Australian Indigenous workers say they're treated like slaves

Erstveröffentlicht: 
29.10.2010

The Federal Government denies Aboriginal people working in remote Northern Territory communities are being treated like slaves.

Hundreds of people from around the country have today rallied for the rights of Aboriginal workers. National unions have supported the cause, with some workers walking off building sites. In a video posted on the internet, a group of workers in the remote community of Ti Tree say they are being treated like slaves.

Anti-intervention campaigners say government changes to an employment scheme for Indigenous people has left many without work.

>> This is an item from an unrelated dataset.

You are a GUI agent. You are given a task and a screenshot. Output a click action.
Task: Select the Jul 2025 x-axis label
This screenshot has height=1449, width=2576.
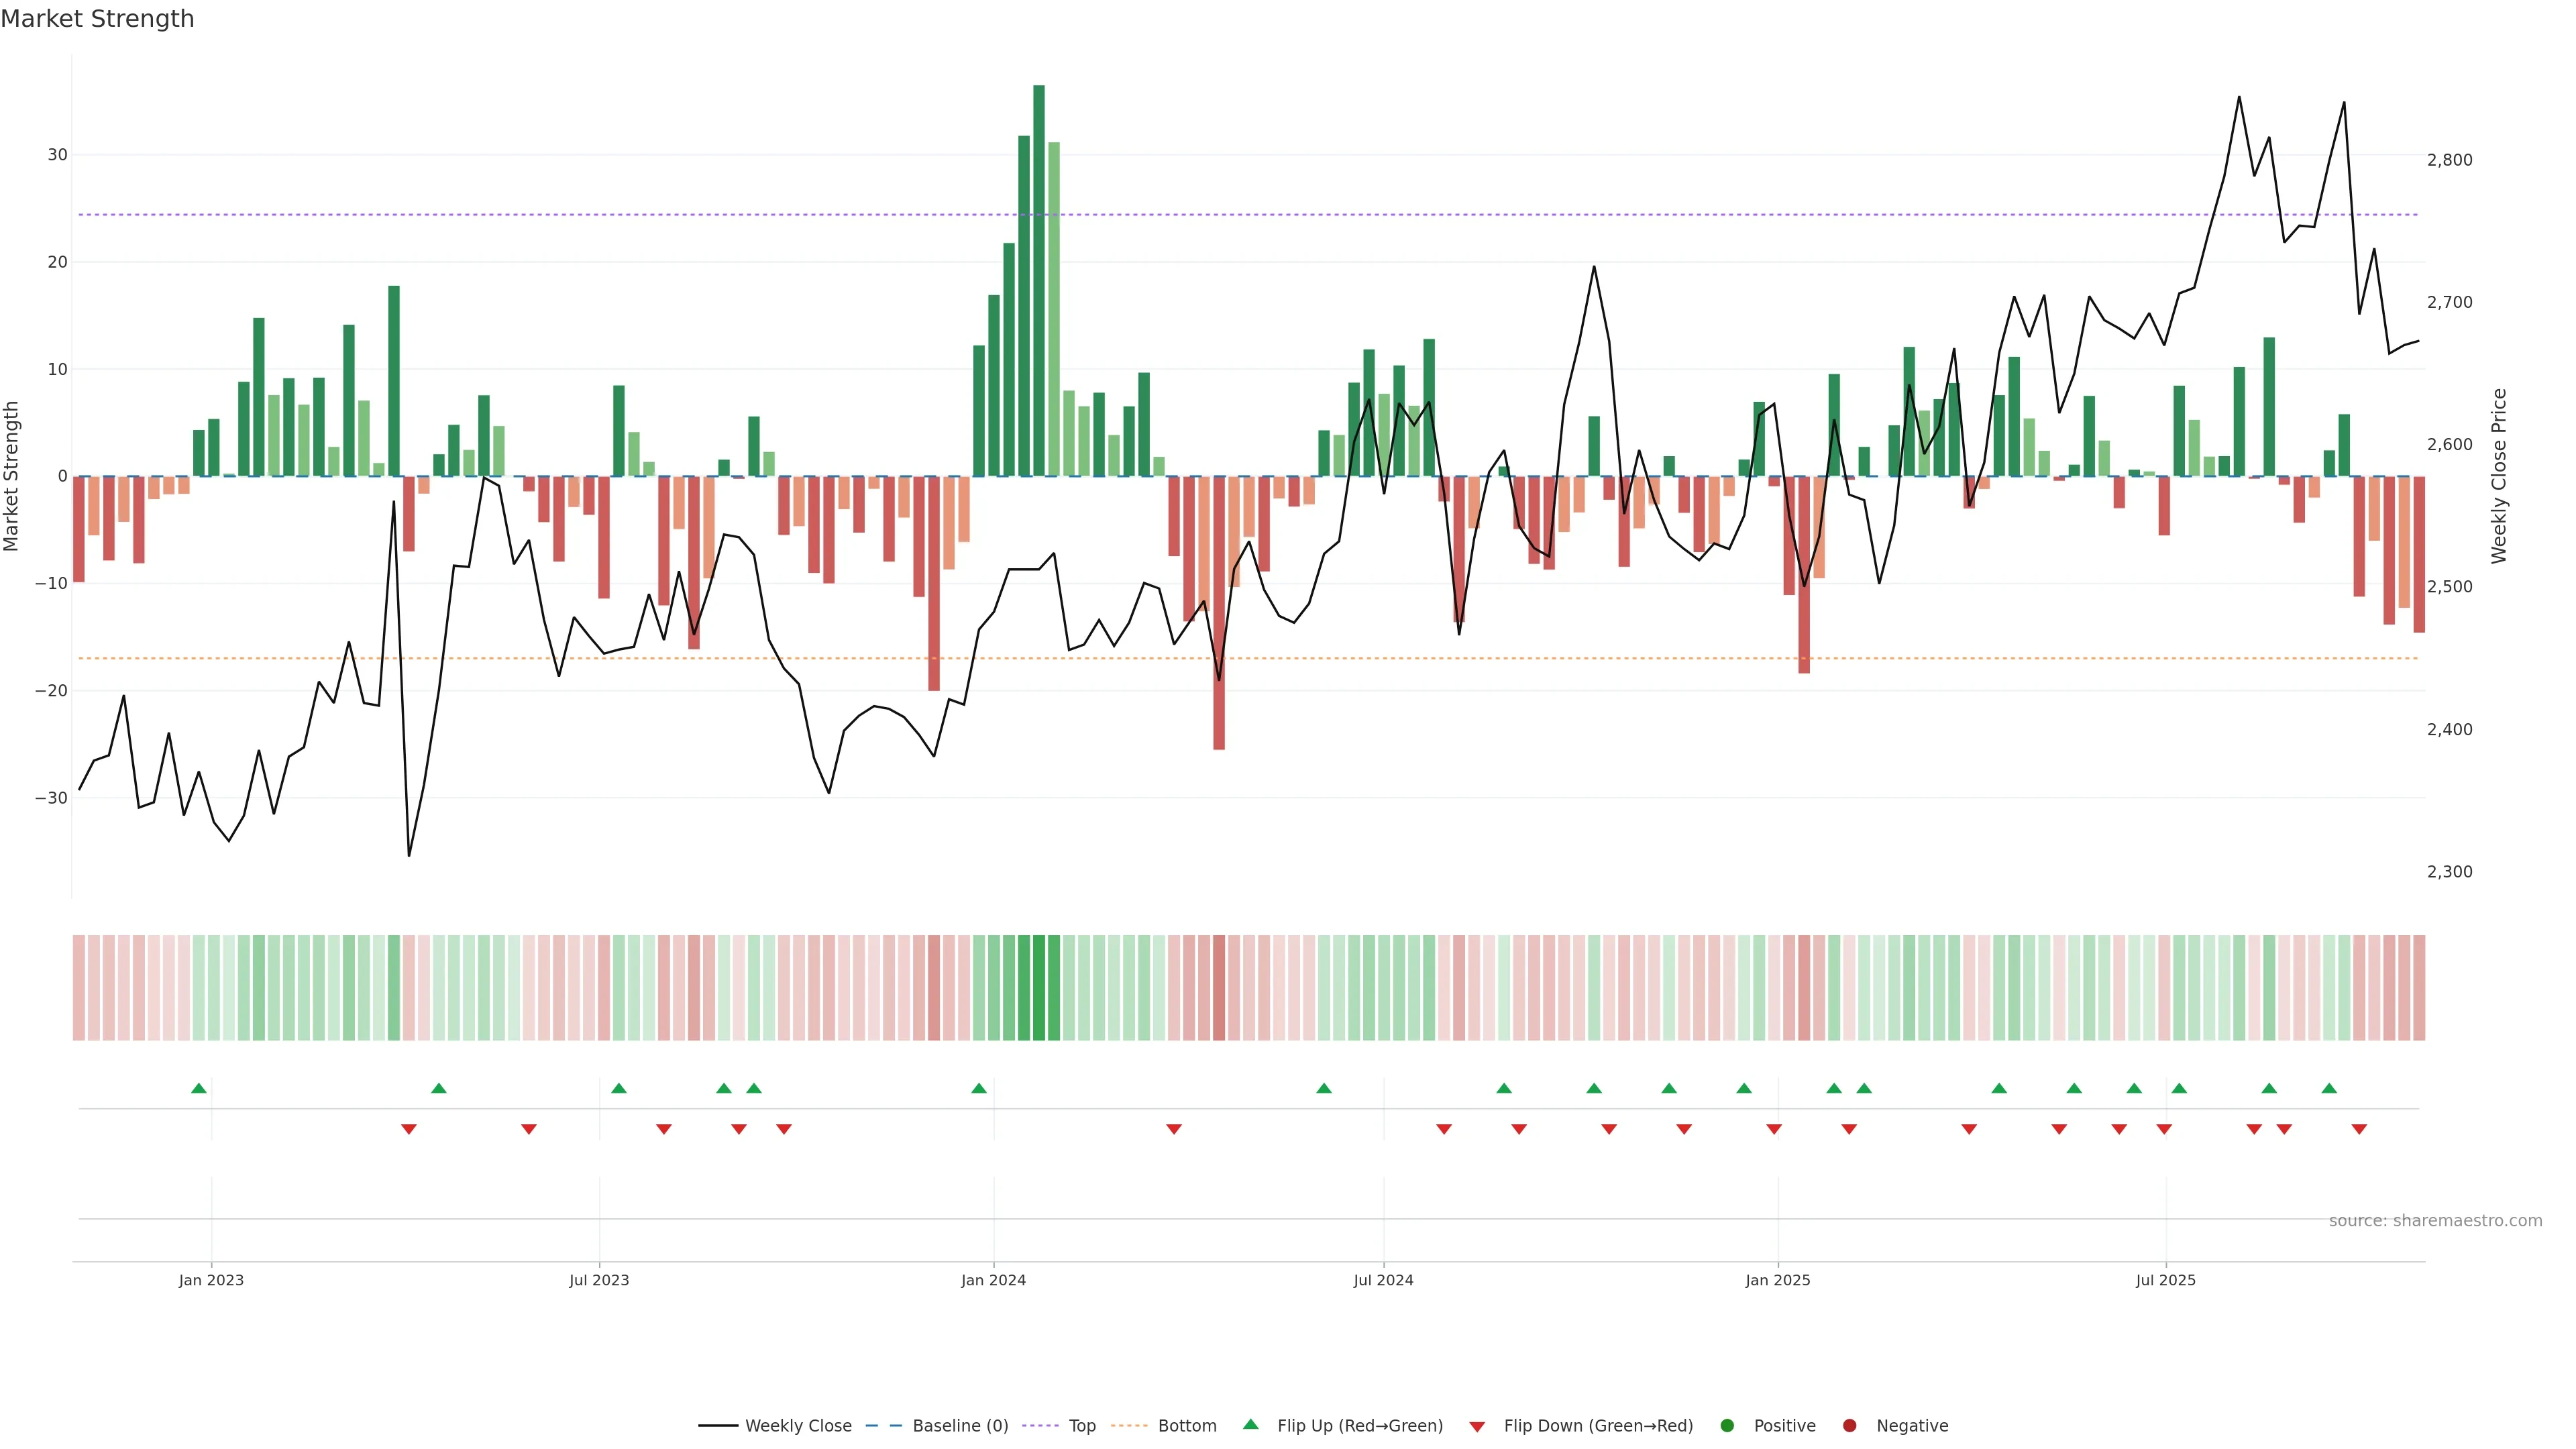[2165, 1280]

They say thousands of trained people are being forced to work for their welfare benefits, which are then quarantined.

Campaigner Paddy Gibson says thousands of Aboriginal people in the Territory are being forced to work for about $13 an hour and half of that is quarantined.

He says the situation is a result of changes to the Community Development Employment Projects (CDEP).

"In a remote Aboriginal community, when you've turned around and cut the only program that actually would have provided employment, but then made people do the same work, but cut their wages in half or more, I think is a real injustice," he said.

But a spokeswoman for Indigenous Affairs Minister Jenny Macklin says all Australian job seekers with a Centrelink payment that requires participation must engage in training or work experience.

It says the number of funded Indigenous jobs has increased by more than 2,000 in the past three years.